As you can see, the path to personal and professional development takes on several difference aspects at multiple levels.
Your Desk Says Everything About Who You Are
Let’s be honest – messy desks used to be frowned upon, and even though they still carry an air of poor taste, creative types have convinced us that a messy desk is part of the creative process.
Creative or not, if you’re looking to get ahead in your job this year, you need to change what your desk says about you. Clutter equals disorganize and irresponsible. Clean equals reliable and trustworthy.
Plan Out Your Cleaning Schedule
Your first step is to cleanliness is to create a plan for cleaning your desk every week. Just like your resolution to get ahead, a resolution to have a clean desk doesn’t happen on its own. You need a plan.

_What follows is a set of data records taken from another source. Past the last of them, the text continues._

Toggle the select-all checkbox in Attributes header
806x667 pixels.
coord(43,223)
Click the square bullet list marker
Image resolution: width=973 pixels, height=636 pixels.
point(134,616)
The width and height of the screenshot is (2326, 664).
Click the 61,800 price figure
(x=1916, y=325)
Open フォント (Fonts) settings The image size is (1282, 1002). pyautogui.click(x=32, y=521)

The simplest solution is to spend five minutes after work doing a quick clean Monday through Thursday, then do a deeper clean on Friday before you head home for the weekend.
Clorox and 3M Are Your Best Friends
Keep a tube of Clorox cleaning wipes handy to tidy up any spills or stains that befall your desk during working hours, and for the deep clean on Friday. 3M has a great desk cleaner that works on a variety of surfaces. The quicker you clean up stains, the better.

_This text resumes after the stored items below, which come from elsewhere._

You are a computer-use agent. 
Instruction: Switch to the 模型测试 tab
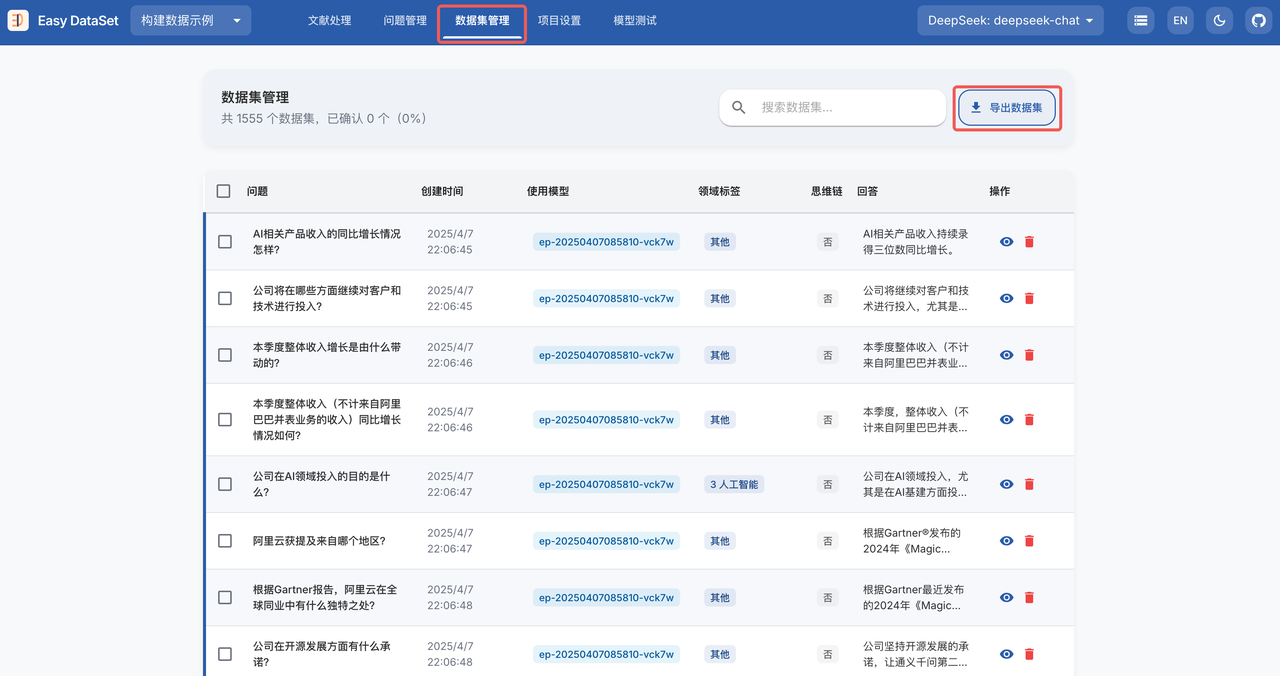click(x=635, y=20)
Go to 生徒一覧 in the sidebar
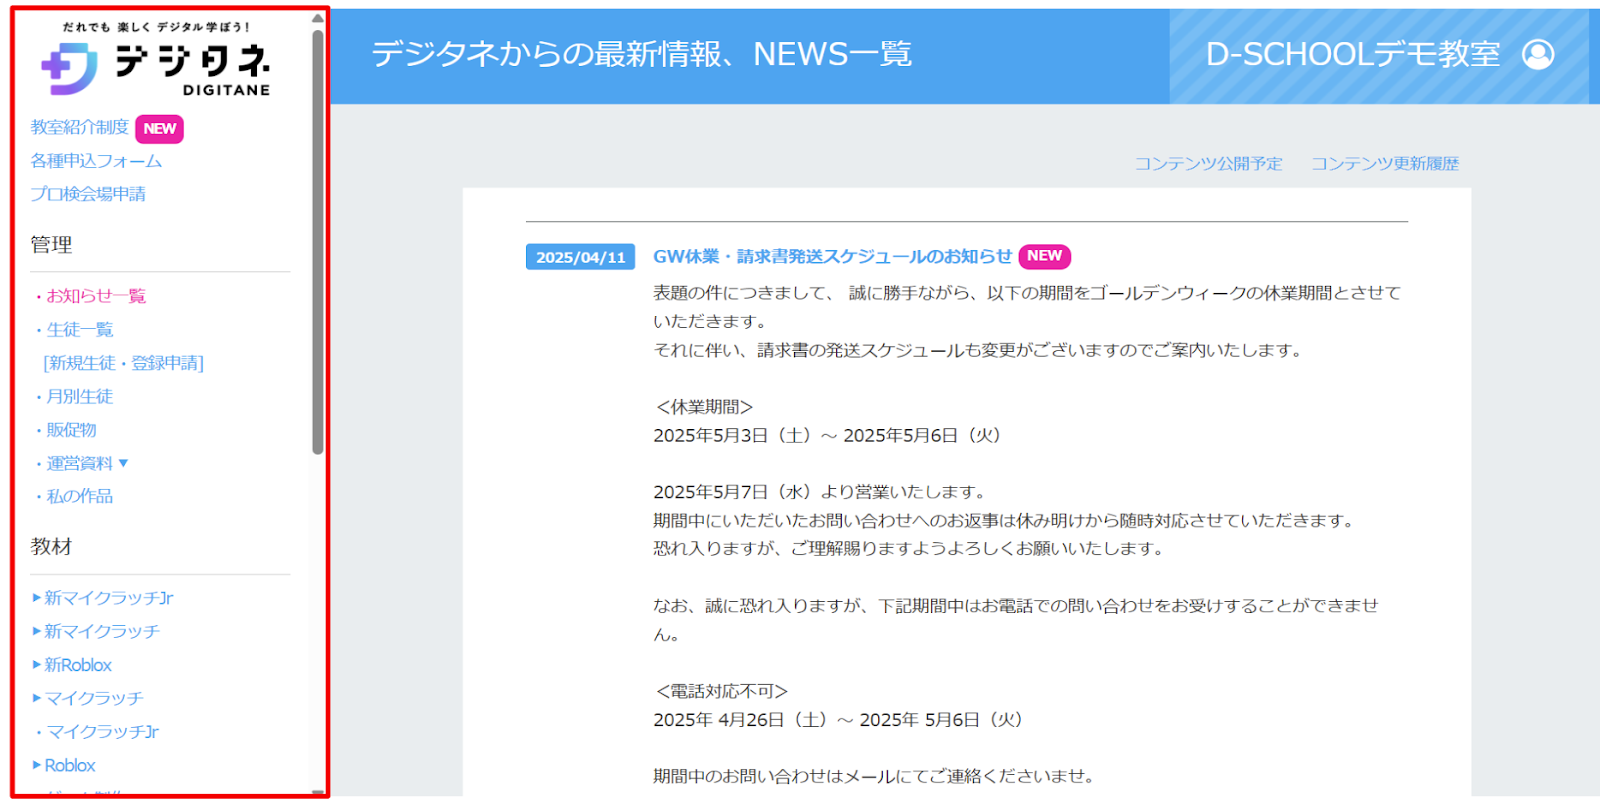1600x804 pixels. point(80,329)
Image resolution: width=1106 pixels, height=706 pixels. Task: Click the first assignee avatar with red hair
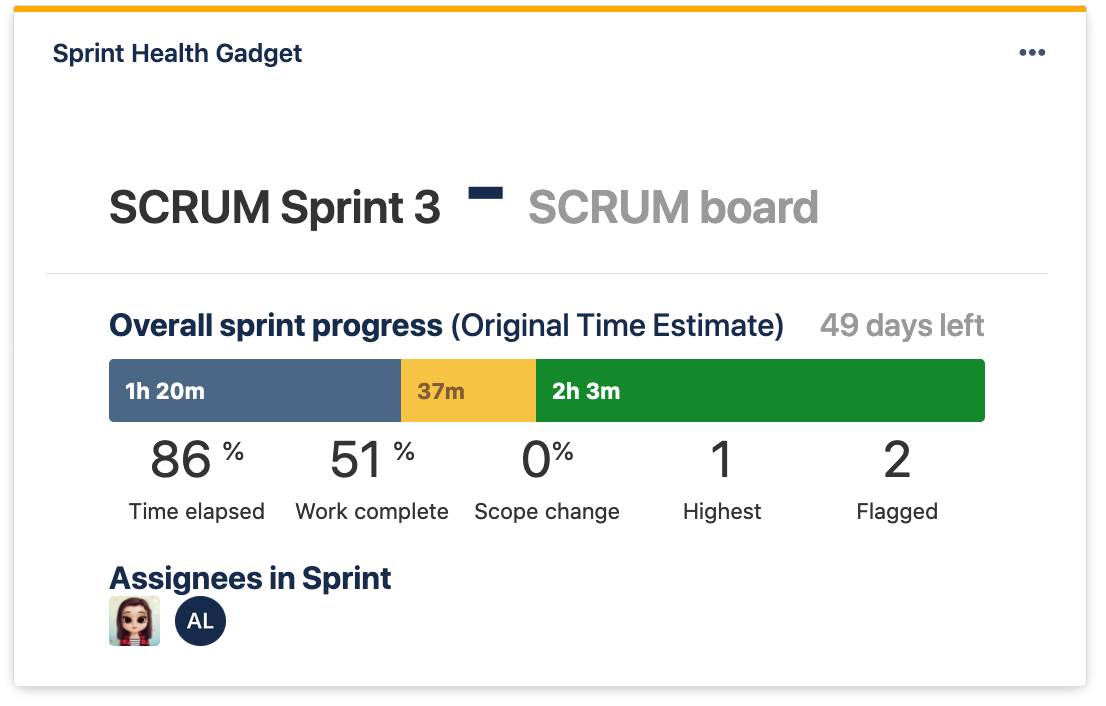coord(134,620)
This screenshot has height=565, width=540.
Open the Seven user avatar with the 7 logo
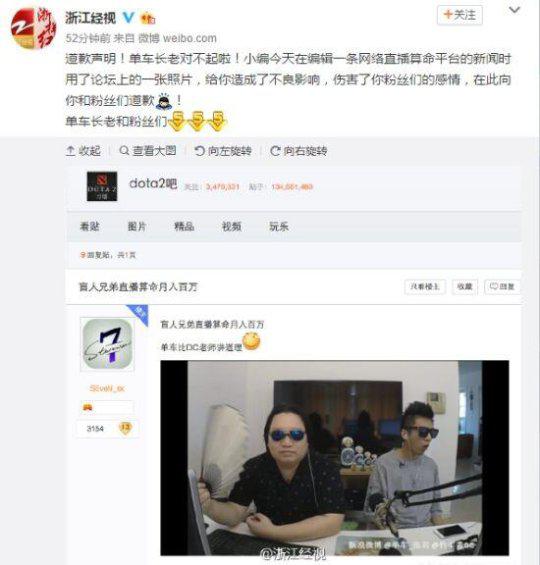(x=107, y=344)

The longer any liquid or sauce stays on your desk, the more time it has to collect dust and other embarrassing matter that tells passing co-workers you’re sloppy and absent-minded. In other words, your reputation suffers.
You Trash Can is a Mess Savior
Also, make sure your trash can is within reach of where you sit. There aren’t any stats out there on how much of the stuff on your desk is trash, but we’re guessing it would be around 50%. A trash can within arm’s length means you can throw something away as soon as your done with it.
This little trick will cut down on the clutter and give your arms and hands some room to breathe. Not only that, less clutter on your desk means there’s less of a chance you’ll knock over a cup or bottle and spill liquid on your keyboard.
What Will Your Desk Say About You?
You may not be at work 24 hours a day, but your desk is. If you cut out early to pick up the kids from school, your desk will still be at work perpetuating a narrative about your attention to detail and your reliability.
You have the ability to change this narrative, but it will take planning. Pick out specific daily times for light cleaning, and then designate a day (preferably Friday) when you can do a deep clean. It’s not fun staying a few minutes after work to tidy up, but you get a two-fold reward out of it.
First, you get to return from work on Monday with a sparkling clean desk, which can do wonders for you as you start the week anew. Second, your desk is promoting your best qualities while you’re at home with your family or friends.
When your boss passes by and happens to take a look at your workspace, she’ll most certainly be pleased, and that never hurts.